[Saved data entries]
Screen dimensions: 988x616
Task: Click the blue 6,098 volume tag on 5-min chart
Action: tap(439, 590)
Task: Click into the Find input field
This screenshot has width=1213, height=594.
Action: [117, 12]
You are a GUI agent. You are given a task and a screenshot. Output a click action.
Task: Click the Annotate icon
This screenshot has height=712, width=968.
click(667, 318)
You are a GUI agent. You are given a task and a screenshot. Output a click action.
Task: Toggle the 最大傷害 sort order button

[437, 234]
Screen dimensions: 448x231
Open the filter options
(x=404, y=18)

---

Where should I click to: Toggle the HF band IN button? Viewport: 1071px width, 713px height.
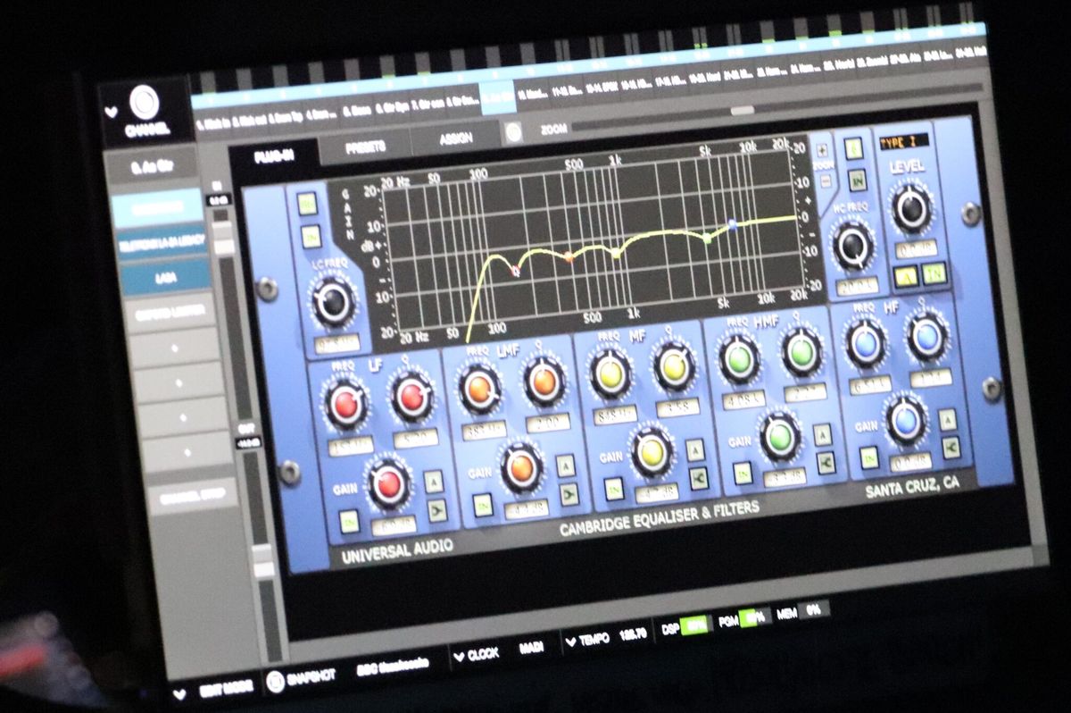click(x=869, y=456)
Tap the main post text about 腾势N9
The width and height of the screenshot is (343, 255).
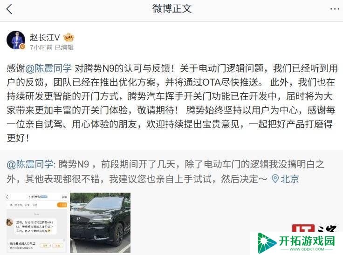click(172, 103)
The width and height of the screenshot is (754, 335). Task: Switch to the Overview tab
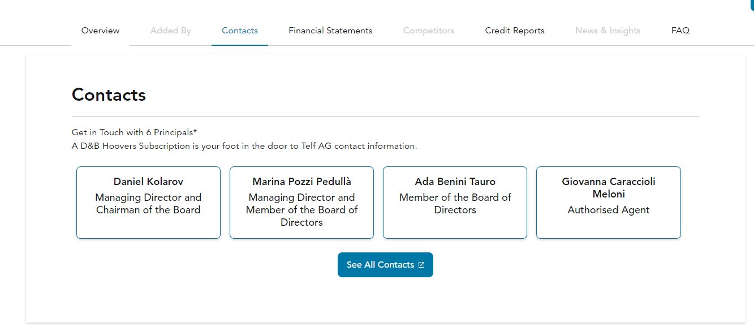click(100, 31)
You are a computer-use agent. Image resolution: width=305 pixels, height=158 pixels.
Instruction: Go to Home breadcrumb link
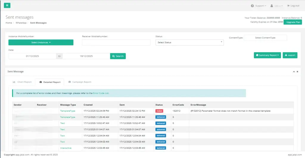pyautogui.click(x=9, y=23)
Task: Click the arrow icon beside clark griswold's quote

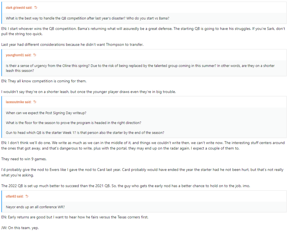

**Problem requirements**
Reproduce exactly the lines above starting at the line containing "You are a computer-use" and ending at the line containing "Task: Click the arrow", including both, but not the pictures.

**Output of the task**
You are a computer-use agent. Image resolution: width=305 pixels, height=158 pixels.
Instruction: Go to Home breadcrumb link
pyautogui.click(x=9, y=23)
Task: Click the arrow icon beside clark griswold's quote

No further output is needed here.